● **EXERCISE DATA**
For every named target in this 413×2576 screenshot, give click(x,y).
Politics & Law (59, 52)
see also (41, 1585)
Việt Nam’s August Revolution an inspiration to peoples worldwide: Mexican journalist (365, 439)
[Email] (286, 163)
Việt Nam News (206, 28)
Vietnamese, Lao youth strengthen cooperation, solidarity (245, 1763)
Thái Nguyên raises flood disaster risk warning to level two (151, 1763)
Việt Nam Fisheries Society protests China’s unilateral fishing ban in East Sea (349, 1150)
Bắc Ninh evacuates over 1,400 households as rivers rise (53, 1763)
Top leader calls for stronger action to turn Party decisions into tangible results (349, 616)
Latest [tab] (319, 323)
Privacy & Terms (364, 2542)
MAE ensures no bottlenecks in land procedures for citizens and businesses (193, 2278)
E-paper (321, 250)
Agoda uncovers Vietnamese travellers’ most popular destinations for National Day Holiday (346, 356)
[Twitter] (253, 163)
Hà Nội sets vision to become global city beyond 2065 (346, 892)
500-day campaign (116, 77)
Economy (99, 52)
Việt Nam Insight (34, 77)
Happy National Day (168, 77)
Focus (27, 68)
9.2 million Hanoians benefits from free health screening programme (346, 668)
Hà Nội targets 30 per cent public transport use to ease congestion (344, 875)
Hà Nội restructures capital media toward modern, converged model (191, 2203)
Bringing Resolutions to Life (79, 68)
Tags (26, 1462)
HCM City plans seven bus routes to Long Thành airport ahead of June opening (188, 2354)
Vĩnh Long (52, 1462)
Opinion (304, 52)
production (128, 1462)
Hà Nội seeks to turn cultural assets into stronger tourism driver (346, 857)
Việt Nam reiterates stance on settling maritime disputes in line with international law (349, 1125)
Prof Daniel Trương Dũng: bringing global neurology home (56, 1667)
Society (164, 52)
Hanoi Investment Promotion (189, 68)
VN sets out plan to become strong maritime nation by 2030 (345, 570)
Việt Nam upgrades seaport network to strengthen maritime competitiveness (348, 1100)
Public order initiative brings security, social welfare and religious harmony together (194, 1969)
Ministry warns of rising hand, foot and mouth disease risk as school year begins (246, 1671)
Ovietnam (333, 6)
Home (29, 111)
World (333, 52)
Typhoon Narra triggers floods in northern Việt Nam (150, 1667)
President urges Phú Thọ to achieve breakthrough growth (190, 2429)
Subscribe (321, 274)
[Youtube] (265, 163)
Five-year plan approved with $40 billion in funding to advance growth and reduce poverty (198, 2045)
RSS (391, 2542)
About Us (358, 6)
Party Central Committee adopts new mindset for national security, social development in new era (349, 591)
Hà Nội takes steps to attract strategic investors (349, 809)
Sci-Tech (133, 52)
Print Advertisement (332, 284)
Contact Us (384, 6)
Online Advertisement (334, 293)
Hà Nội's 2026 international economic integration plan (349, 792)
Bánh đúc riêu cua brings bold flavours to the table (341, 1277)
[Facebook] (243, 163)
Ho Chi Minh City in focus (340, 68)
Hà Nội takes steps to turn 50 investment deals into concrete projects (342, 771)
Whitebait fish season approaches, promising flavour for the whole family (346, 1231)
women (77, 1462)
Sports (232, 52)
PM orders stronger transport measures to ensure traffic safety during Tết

● **TASK DIRECTIONS**
Transcribe the records above exactly, beginning at the line that contains "Top leader calls" and ending with the line that contains "500-day campaign (116, 77)", both included, and nothing else.

● **EXERCISE SOLUTION**
Top leader calls for stronger action to turn Party decisions into tangible results (349, 616)
Latest [tab] (319, 323)
Privacy & Terms (364, 2542)
MAE ensures no bottlenecks in land procedures for citizens and businesses (193, 2278)
E-paper (321, 250)
Agoda uncovers Vietnamese travellers’ most popular destinations for National Day Holiday (346, 356)
[Twitter] (253, 163)
Hà Nội sets vision to become global city beyond 2065 (346, 892)
500-day campaign (116, 77)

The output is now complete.